A burnout gallimaufry
Definitions of burnout range from the simple to the complex. Consider the following examples:
“Demands at the workplace that tax or exceed an individual’s resource.”
“A type of job stress in which a pattern of strain results from a variety of work demands, especially those of an interpersonal nature.”
“A state of physical, emotional, and mental exhaustion caused by long-term involvement in situations that are emotionally demanding.”
In the Diagnostic and Statistical Manual of Mental Disorders, 2013, Fifth Edition (DSM-5) burnout is not listed as a diagnosis.
Burn-out is included in the World Health Organization’s (WHO’s) 11th Revision of the International Classification of Diseases (ICD-11) as an occupational phenomenon. It is not classified as a medical condition (cf. to medical health concern).
Burn-out is a syndrome conceptualized as resulting from chronic workplace stress that has not been successfully managed. It is characterised by three dimensions: 1) feelings of energy depletion or exhaustion; 2) increased mental distance from one’s job, or feelings of negativism or cynicism related to one’s job; and 3) a sense of ineffectiveness and lack of accomplishment. Burn-out refers specifically to phenomena in the occupational context and should not be applied to describe experiences in other areas of life.
A myriad of of burnout measures exists (e.g., Maslach Burnout Inventory [MBI]; Burnout Assessment Tool [BAT]; Burnout Measure [BM]; Copenhagen Burnout Inventory [CBI]; Utrecht Work Engagement Scale [UWES]; Shirom-Melamed Burnout Measure[SMBM]).
The most popular is the Maslach Burnout Inventory (MBI) and its derivatives (e.g., over 80% of published research articles measuring burnout report using the MBI).
While there has been considerable debate about what exactly burnout is, agreed upon definitions and metrics remain elusive and incomplete. As we have transitioned through the COVID-19 pandemic period, there is little doubt that the need for clarity and agreement to help identify, manage, and treat burnout is gaining even greater urgency.
What we know is that any reliable and valid definition and instrument measuring burnout includes some acknowledgement and reference to at least the following: the depersonalization of others, the lack of personal accomplishment, emotional exhaustion, cynicism, cognitive impairment, depressed mood, psychological distress, and psychosomatic complaints (e.g., Moss, 2021; Schaufeli, Desart, & De Witte, 2020). And burnout at home is as real as burnout at work.
What we know today
- Estimates of the global financial costs of burnout and mental illness are in the trillions, not billions of dollars (e.g., $6 to $30 trillion USD by 2030).
- Each of us knows more about our own wellness and illness and our own personal experience of burnout, than ever before. This increased self awareness also tells us that we are more at risk regardless of our generation (i.e., Boomers, X, Millennials, Z).
- The COVID-19 pandemic has added to the chronicity of burnout.
- Burnout is contagious like other diseases and there is no vaccination for burnout.
- We are more vulnerable than we have ever been.

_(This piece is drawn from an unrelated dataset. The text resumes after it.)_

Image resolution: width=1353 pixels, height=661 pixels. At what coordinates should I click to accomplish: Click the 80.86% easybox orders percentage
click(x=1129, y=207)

- There is a decreased stigma of being burned-out.
- Recent variants or strains include COVID burnout and boreout.
- Bottom-up/top-down, individual, organizational, and societal coping strategies, supports, solutions, interventions, and resources remain wanting and woefully inadequate as an equal and measured response to our current global burnout condition.
Value added
All of the aforementioned underscores the importance of a resource like the Boudreau Burnout Bibliography. As authors, we hope that our Bibliography can accelerate the process that leads to increased education, research, and awareness of the burnout contagion so that it can be better understood and treated. Open and public access to the complete Bibliography guarantees a best practice approach to effectively match our current knowledge base with individual, community, and/or organizational needs.